Der Kinder- und Jugendpsychiater Michael Winterhoff war auch in Rheinland-Pfalz tätig - unter anderem in Heimen im Kreis Ahrweiler und dem Westerwald. Nach einer WDR-Dokumentation hatten sich viele Menschen gemeldet, die als Kinder und Jugendliche von dem Bonner Psychiater behandelt wurden. Er soll ihnen unter anderem jahrelang Psychopharmaka verschrieben haben, die sedierend wirken und schwerste Nebenwirkungen haben können - und das zum Teil ohne Diagnose.
Opferanwalt: Betroffene leiden bis heute unter Nebenwirkungen
Die Staatsanwaltschaft wirft ihm deshalb gefährliche Körperverletzung durch Beibringung von Gift vor. Die insgesamt 36 Taten sollen sich demnach zwischen 2004 und 2021 ereignet haben. Durch den sedierenden Effekt des Medikaments sollten die Kinder laut Anklage für die von dem Angeklagten vertretenen autoritären Erziehungsmethoden gefügig gemacht werden. Diese Erziehungsmethoden habe er den Erziehungsberechtigten empfohlen.
Laut Anklage soll er sie aber nicht umfassend über mögliche Nebenwirkungen aufgeklärt haben. Stattdessen habe er ihnen erklärt, das Medikament Pipamperon mache die Kinder emotional erreichbar. "Dieser angebliche Wirkmechanismus ist wissenschaftlich nicht nachvollziehbar", sagte die Staatsanwältin am ersten Prozesstag.
Viele Kinder fühlten sich laut Anklage "wie Roboter", als Winterhoff sie mit dem Medikament behandelte. Die Betroffenen leiden laut einem Opferanwalt bis heute seelisch und auch körperlich unter den Folgen. Bei vielen Patienten sind den Angaben zufolge Nebenwirkungen wie Müdigkeit, Bewegungssteifheit und erhebliche Gewichtszunahmen aufgetreten.
Winterhoffs Verteidigerin bestreitet Vorwürfe
Winterhoffs Verteidigerin wies die Vorwürfe am ersten Verhandlungstag zurück. Ihr Mandant habe das Medikament nicht standardmäßig verschrieben, um Patienten ruhigzustellen, sondern nur "als flankierende Maßnahme" mit medizinischem Grund. Es gebe keine Beweise, dass Winterhoffs medikamentöse Behandlung Schäden verursacht habe.

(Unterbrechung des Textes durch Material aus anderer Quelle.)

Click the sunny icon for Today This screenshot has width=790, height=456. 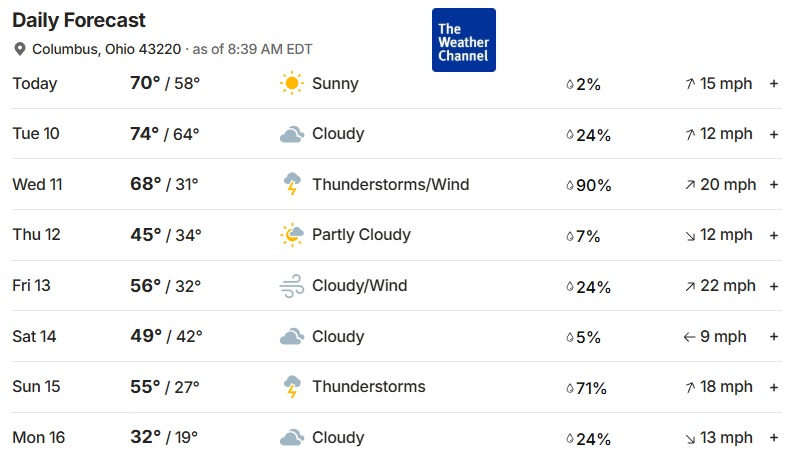click(x=291, y=84)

Kinderpsychiater hatte Praxis Ende 2021 geschlossen
Der Kinderpsychiater, der seine Praxis Ende 2021 geschlossen hat, stand vor dem Prozess für ein Interview nicht zur Verfügung. Er erklärte schriftlich, Medikamente nur eingesetzt zu haben, wenn es medizinisch klar notwendig gewesen sei, Patienten also nicht mehr in der Lage waren, angemessen auf eine soziale Ansprache zu reagieren oder am schulischen Alltag teilzuhaben.
Die Sorgeberechtigten seien stets ordnungsgemäß aufgeklärt worden und die Verordnungen nicht systematisch erfolgt. Dass eine Weiterbehandlung notwendig ist, sei regelmäßig überprüft worden. Die Dosierung sei so gewählt worden, dass Nebenwirkungen, insbesondere Sedierungen, vermieden würden.
Patientenakten und Beweismaterial bei Durchsuchungen gesichert
Seit mehreren Jahren ermittelt die Staatsanwaltschaft gegen den Kinderpsychiater. In der Folge hatten zahlreiche Kriminalbeamte 15 Kinderhilfe-Einrichtungen in Nordrhein-Westfalen, Rheinland-Pfalz und Niedersachsen durchsucht, in denen Winterhoff tätig war. Dabei wurden Patientenakten und umfangreiches Beweismaterial beschlagnahmt.
Das Bonner Landgericht hat für den Prozess rund 40 Verhandlungstage bis Ende Juli angesetzt.